2005 tarihli “Cevdet Said’le muhabbet, muhabbeti muhabbet” başlıklı yazımı -kısaltarak- paylaşıyorum; üstada rahmet dileklerimle.
Bir grup arkadaş, Şam’da bir otelde, İslam dünyasının yaşayan en büyük mütefekkirlerinden Cevdet Said’le buluşup sohbet ettik. Ne kadar şeref duyduğumu anlatamam. Ta Colan tepelerindeki Bîr-ul Acem köyünden bizim için kalktı geldi. Aslında çok meşguldü. Fakat Kafkas Vakfı’ndan Fethi Güngör’ün referansıyla gittiğimiz Faiz Hoca bizim adımıza telefon açıp görüşme arzumuzu iletince ve heyetimiz hakkında tafsilatlı bilgi verince, bütün işlerini bırakıp geleceğini söylemiş…

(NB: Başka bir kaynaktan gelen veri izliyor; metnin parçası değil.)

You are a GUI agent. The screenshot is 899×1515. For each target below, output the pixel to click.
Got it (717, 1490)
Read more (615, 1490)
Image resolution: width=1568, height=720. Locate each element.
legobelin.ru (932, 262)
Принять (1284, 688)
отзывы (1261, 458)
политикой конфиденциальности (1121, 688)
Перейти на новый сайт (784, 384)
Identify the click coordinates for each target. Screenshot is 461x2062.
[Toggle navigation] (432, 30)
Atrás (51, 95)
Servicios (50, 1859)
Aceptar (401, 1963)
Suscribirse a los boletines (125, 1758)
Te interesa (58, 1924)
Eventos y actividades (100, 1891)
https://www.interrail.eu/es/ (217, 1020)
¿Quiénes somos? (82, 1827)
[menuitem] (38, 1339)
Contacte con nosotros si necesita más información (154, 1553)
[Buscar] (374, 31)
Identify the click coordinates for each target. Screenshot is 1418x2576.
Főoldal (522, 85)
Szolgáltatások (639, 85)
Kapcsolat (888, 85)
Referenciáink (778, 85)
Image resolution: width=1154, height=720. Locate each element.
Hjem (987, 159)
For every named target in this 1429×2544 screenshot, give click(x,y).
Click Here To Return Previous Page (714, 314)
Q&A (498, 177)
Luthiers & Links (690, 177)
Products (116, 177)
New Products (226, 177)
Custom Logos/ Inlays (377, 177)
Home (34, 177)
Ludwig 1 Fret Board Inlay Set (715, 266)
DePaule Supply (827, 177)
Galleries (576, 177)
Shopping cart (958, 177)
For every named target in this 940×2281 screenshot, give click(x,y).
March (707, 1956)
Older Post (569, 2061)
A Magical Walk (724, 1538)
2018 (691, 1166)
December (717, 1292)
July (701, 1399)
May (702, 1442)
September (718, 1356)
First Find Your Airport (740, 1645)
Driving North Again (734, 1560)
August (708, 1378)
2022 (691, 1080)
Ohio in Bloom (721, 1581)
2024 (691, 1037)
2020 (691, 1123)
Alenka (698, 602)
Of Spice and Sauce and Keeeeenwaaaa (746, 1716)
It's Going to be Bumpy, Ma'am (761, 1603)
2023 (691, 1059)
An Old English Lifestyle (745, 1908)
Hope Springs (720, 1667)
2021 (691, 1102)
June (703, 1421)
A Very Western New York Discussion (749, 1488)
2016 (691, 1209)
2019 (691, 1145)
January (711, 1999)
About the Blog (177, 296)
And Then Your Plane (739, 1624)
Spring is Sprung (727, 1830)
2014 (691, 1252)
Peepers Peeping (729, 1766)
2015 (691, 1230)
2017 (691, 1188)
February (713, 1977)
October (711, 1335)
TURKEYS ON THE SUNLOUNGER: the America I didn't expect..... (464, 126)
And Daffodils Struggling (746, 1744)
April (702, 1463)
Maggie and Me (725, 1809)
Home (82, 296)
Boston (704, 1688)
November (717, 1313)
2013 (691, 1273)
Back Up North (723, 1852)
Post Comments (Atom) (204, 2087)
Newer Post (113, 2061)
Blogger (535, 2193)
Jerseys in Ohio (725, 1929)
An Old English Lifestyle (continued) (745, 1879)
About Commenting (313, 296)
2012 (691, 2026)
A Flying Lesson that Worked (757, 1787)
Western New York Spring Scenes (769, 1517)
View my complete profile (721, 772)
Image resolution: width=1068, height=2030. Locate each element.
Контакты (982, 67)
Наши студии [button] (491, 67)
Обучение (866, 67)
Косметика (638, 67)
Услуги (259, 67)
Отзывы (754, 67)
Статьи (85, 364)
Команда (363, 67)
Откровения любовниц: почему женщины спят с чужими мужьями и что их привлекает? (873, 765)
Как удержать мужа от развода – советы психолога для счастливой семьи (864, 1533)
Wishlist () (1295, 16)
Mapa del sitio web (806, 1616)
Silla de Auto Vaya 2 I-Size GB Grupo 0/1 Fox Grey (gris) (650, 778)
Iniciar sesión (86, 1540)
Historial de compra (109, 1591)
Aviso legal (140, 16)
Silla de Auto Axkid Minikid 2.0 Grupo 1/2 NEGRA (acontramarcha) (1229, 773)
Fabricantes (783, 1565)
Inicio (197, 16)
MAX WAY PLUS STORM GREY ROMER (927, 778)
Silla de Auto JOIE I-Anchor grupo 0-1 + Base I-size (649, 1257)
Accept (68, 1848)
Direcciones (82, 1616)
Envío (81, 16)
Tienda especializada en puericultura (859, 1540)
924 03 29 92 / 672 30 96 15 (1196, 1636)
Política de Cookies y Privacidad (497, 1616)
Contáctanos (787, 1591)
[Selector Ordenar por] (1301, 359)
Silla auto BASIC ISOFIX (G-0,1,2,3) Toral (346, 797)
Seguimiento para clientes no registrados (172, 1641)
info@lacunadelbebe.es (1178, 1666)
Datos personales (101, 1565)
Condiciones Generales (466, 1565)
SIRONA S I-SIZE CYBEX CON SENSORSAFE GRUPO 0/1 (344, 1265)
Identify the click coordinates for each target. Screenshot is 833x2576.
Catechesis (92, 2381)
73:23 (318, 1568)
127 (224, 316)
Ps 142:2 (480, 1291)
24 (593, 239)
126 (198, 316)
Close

Üstad: 75 yaşında fişek gibi bir delikanlı. Öyle enerjik ki, gençliğimizden utandık. El öpme girişimlerimizi çevik hareketlerle boşa çıkardı. Otel lobisine doğru koşar adım ilerlerken kendisine zor yetiştik. Sohbetimizin bir mıy mıy muhabbeti olmayacağı, fırtına gibi geçeceği hemen belli olmuştu.
“Üstad” dedim, “Suriyeli...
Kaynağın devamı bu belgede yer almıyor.